Die Schulaufsicht sollte keine Aufsicht mehr sein, sondern eine unterstützende Instanz. Ich würde die Schulaufsicht in ihrer bisherigen Form abschaffen. Wir brauchen keine Kontrolle, keine Statistikverwaltung. Schulaufsichten sollten Schulen so begleiten, wie wir Kinder begleiten – durch Coaching und Selbstorganisation.

Das bedeutet: Schulräte müssten in die Rolle von Coaches hineinwachsen. Doch dafür sind sie bisher nicht ausgebildet – es braucht ein neues Berufsbild. Wenn ich sage, Schulaufsicht abschaffen, meine ich nicht, die Menschen rauswerfen, sondern die Funktion neu denken: als Begleitung und Coaching.

Wenn Sie eine Fortbildung für Schulaufsicht gestalten könnten – was wären Ihre drei zentralen Inhalte?

Stefan Ruppaner: Wir bauen gerade das Institut für Schmetterlingspädagogik auf.

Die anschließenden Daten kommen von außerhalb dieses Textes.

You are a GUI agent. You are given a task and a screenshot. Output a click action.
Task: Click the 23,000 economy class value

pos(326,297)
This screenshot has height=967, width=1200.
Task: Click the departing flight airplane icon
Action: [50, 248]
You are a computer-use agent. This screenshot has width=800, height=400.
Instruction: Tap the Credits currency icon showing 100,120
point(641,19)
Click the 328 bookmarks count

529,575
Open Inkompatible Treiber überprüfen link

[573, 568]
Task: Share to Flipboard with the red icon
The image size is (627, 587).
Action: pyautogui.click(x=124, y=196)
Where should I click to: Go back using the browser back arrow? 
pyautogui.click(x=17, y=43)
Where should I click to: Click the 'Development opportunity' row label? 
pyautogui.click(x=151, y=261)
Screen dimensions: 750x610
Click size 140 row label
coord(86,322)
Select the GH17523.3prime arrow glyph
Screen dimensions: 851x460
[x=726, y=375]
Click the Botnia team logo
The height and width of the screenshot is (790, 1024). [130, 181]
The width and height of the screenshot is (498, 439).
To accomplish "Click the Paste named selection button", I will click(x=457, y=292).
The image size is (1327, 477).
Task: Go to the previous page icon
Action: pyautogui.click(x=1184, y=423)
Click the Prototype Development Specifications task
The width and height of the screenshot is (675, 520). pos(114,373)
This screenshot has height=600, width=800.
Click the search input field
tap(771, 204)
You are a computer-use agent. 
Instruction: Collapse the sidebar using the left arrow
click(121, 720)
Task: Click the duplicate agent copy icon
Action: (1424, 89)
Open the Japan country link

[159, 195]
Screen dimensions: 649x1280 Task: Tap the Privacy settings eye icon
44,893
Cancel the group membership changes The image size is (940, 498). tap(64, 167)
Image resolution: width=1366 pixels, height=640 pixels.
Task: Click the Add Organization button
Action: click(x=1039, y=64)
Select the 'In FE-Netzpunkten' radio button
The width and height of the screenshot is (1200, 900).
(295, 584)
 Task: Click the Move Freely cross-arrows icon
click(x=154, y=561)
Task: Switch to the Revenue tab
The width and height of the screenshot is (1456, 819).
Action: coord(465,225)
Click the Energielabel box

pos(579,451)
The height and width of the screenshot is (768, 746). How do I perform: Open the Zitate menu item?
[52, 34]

Unsere Botschaft ist klar: Drei Dinge müssen sich verändern – Raum, Zeit und Expertise.

  • Raum: Lernumgebungen müssen gestaltet sein, sodass selbstständiges Lernen möglich wird.
  • Zeit: Es darf keinen klassischen Unterricht mehr geben – Lehrkräfte brauchen Zeit zum Coachen und zur gemeinsamen Gestaltung.
  • Expertise: Die Lehrkraft ist nicht mehr alleinige Wissensquelle. Wir müssen weg vom Unterricht und hin zur Lernbegleitung.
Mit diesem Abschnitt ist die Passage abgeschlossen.